The quality management plan is elaborated prior to the study initiation. A clinical research assistant (CRA) or a medical monitor is assigned by the study team and is responsible for supervising the compliance to the study protocol and checking the conformance of the paper-based and the web-based CRF. In addition to the quality monitoring performed by the CRA or the medical monitor, the data manager would also issue regular queries through EDC.

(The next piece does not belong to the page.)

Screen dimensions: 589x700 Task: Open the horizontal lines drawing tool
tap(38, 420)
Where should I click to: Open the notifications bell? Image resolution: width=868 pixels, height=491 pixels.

The executive management team organizes all principal investigators and/or research coordinators monthly via email or WeChat in order to discuss the difficulties and share the experience of ensuring the protocol implementation. In addition, a group of experts assigned by the executive management team visits each site once a year to guide the investigator team, confirm protocol implementation, and assess the reliability of the clinical evaluation.

The ethics committee must review and harmonize the protocol and informed consent prior to the inclusion of any subject. Prior to the implementation of any program, the subject must sign and sign the informed consent form approved by the ethics committee. The outpatient doctors recommended suitable depression patients, and the study doctors were responsible for introducing relevant contents and signing informed consent forms, and one informed consent form was handed to the enrolled patients. Patients have the right to withdraw from the study and continue treatment at any time. Patients can contact the competent doctor at any time if any adverse events occur during the study. The subject’s personal information will be kept confidential.

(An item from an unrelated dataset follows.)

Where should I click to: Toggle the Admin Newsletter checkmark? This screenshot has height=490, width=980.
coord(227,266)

Efficacy and acceptability are compared between the OMBC and the TAU groups.

  1. 1.

    The primary outcomes of the study are the complete remission rate (proportion of patients with QIDS-SR 16 total score ≤ 5) of the MBC and TAU groups at the end of the acute phase and the comparison of the recurrence rate and recurrence time in 1 year between the two groups (recurrence: evaluation of two consecutive QIDS-SR 16 score ≥ 9 or diagnosis of MDD according to DSM-IV criteria).

  2. 2.

    The secondary outcomes included the comparison of the changes caused on QIDS-SR 16, Patient Health Questionnaire-9 (PHQ-9), and HAMD-17 from the baseline as well as the response rate (response: QIDS-SR 16 score ≤ 8; reduction of HAMD-17 ≥ 50%) between the two groups at the end of the acute phase. Moreover, additional parameters are measured including the comparison of the recurrence rate between the two groups in the maintenance phase, the incidence of other terminal events and adverse reactions, social function assessment [Self-Rating Depression Scale (SDS), Family Burden Scale of Disease (FBS), and Quality of Life Enjoyment and Satisfaction Questionnaire–Short Form (Q-LES-Q-SF)], and the acceptability, compliance, and feasibility of the MBC treatment mode.

Assessment tools

Diagnostic tools

The MINI [20] is used as the structured diagnostic interview instrument in this study.

Self-assessment scales

The QIDS-SR is a self-assessment, which rates depression symptoms [21].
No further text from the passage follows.